On the pier, a guard in a wilted blue uniform was attempting to keep the boisterous and larger-than-normal holiday crowd in line. Probably because of the crowds, I had just missed a ferry and the weary guard said the next one would arrive in 10 minutes.

I didn't really mind the delay. It was sunny and warm, and across the Elbe towering cranes were plucking 38-ton containers from the decks of some of the world's largest ships. Up river was an even more remarkable sight: Europe's largest—and greenest—inner-city development, called HafenCity.
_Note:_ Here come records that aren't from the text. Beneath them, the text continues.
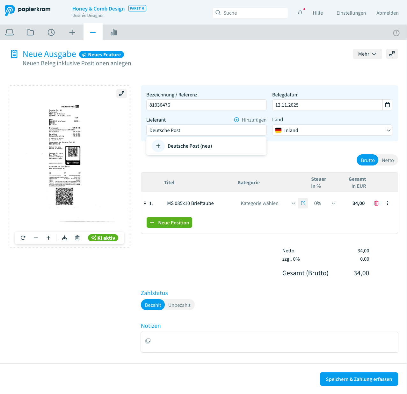
Task: Zoom into the receipt with the plus icon
Action: coord(48,238)
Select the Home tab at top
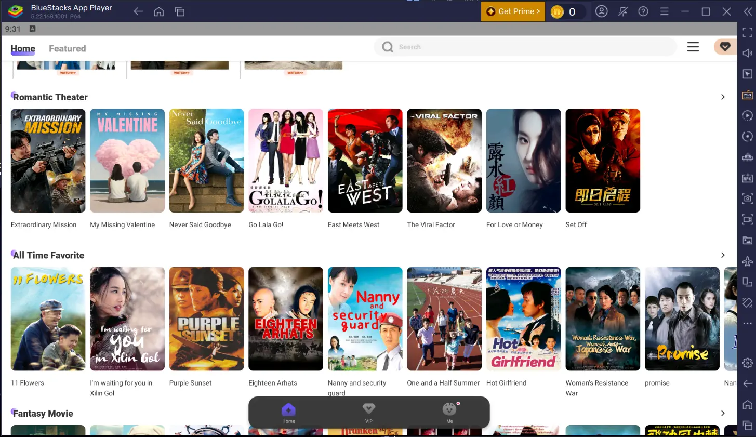The width and height of the screenshot is (756, 437). (x=23, y=48)
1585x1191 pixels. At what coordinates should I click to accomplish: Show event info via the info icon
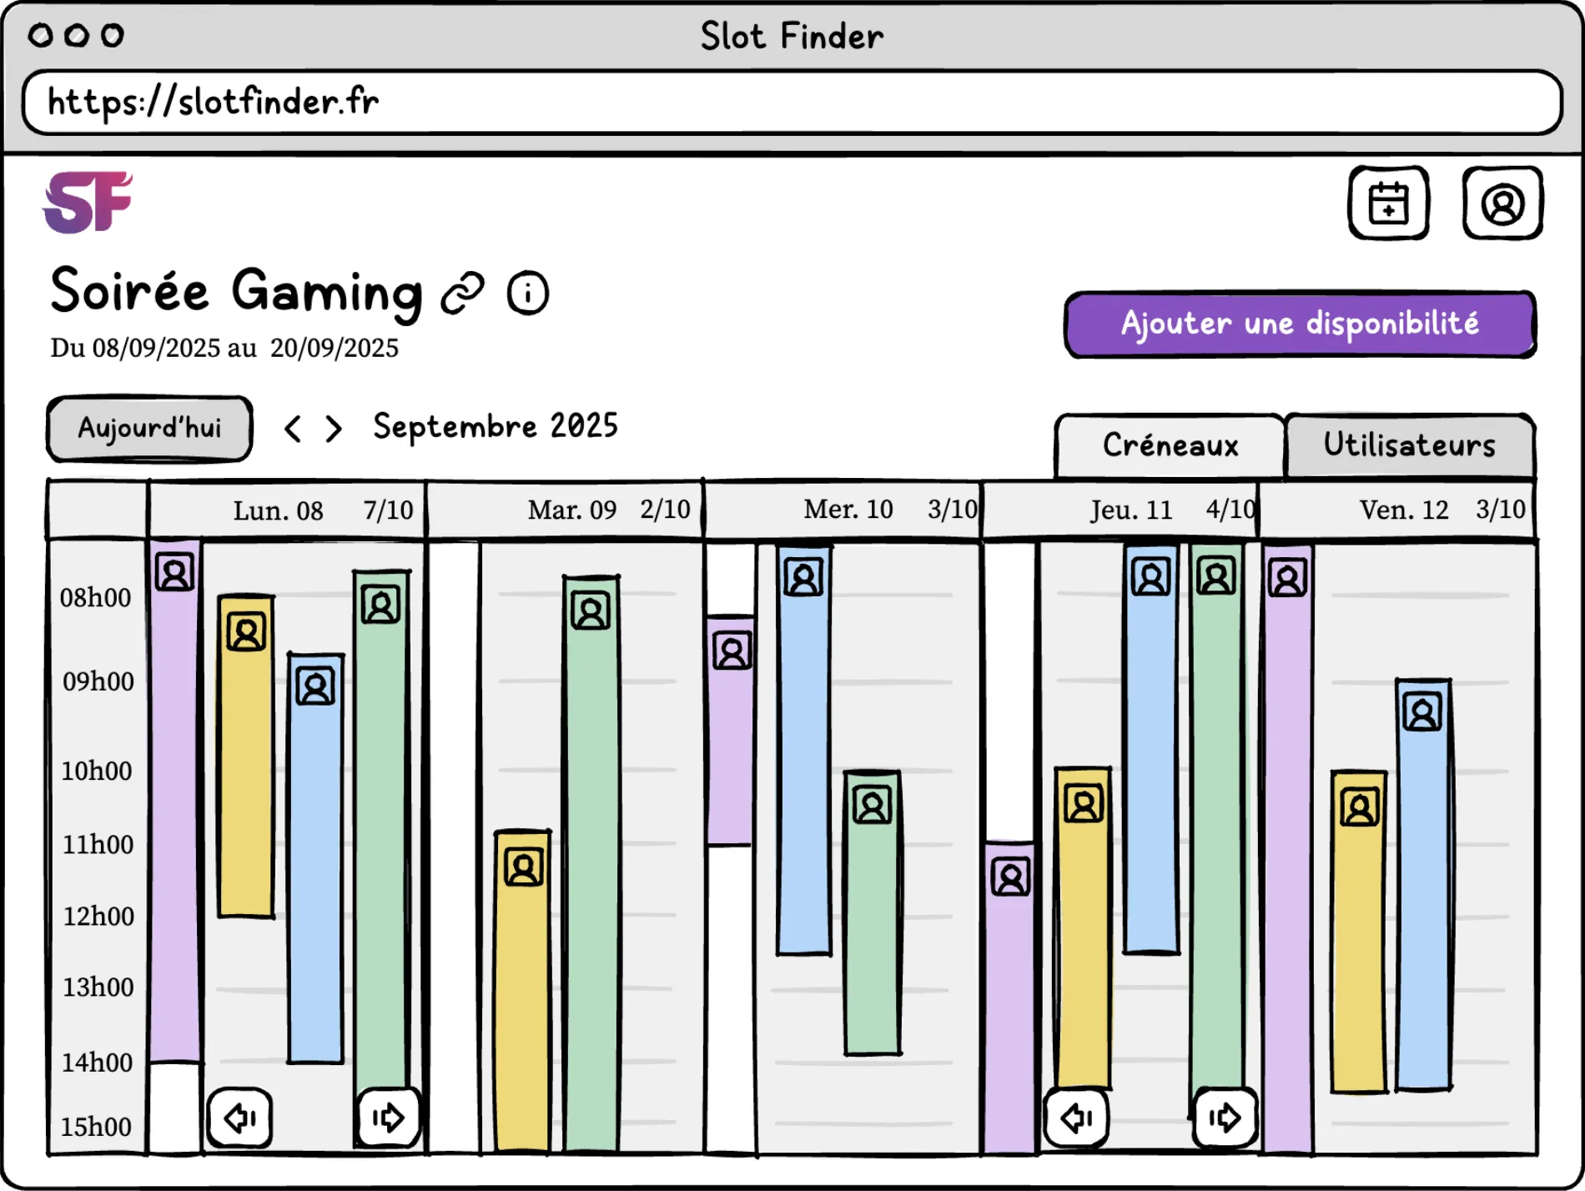(x=527, y=294)
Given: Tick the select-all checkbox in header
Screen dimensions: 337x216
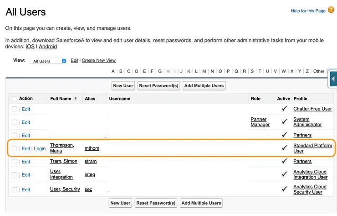Looking at the screenshot, I should (x=15, y=99).
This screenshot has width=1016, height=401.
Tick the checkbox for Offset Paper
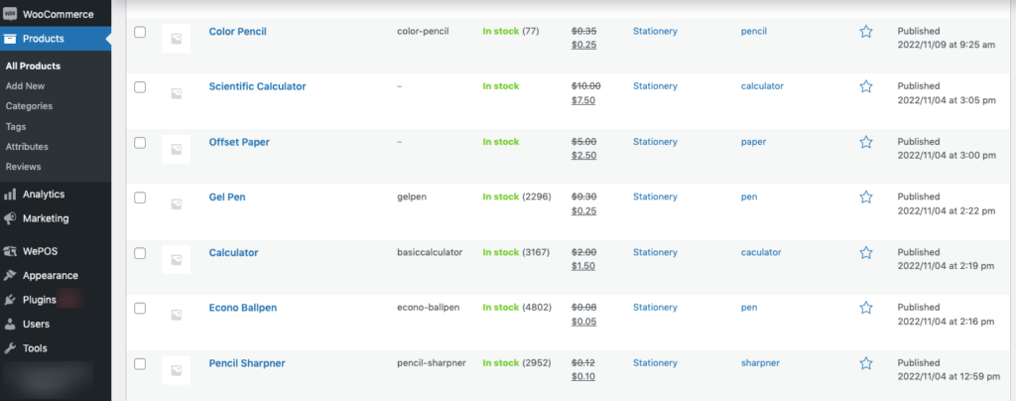click(x=140, y=143)
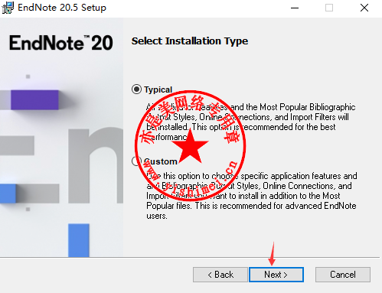This screenshot has width=382, height=293.
Task: Click the Custom option description paragraph
Action: tap(252, 196)
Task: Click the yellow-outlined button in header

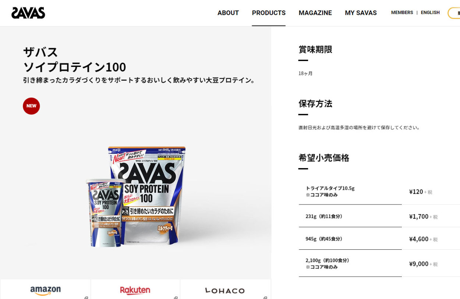Action: pyautogui.click(x=454, y=13)
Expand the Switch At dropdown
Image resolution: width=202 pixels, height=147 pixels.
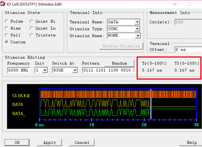click(75, 70)
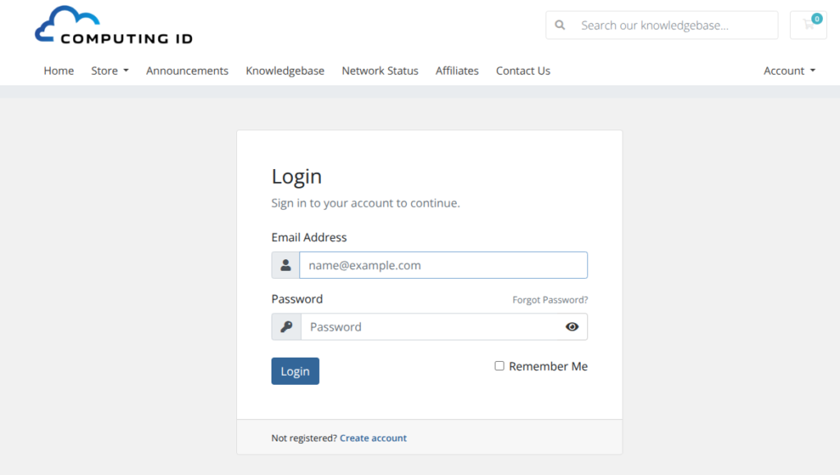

Planners say this $10 billion project along Hamburg's abandoned old harbor will nearly double the city's urban-core area, add 45,000 permanent jobs and do it in a way that is low-energy, sustainable and beautiful.

Some of HafenCity's most important features include:

• Sustainable urban structure—Mixed-use plans incorporate housing, office and commercial spaces, schools and recreational areas.

• Sustainable heat—Homes and businesses are kept warm by a combination of solar thermal panels, centralized advanced wood combustion boilers and other low-carbon sources.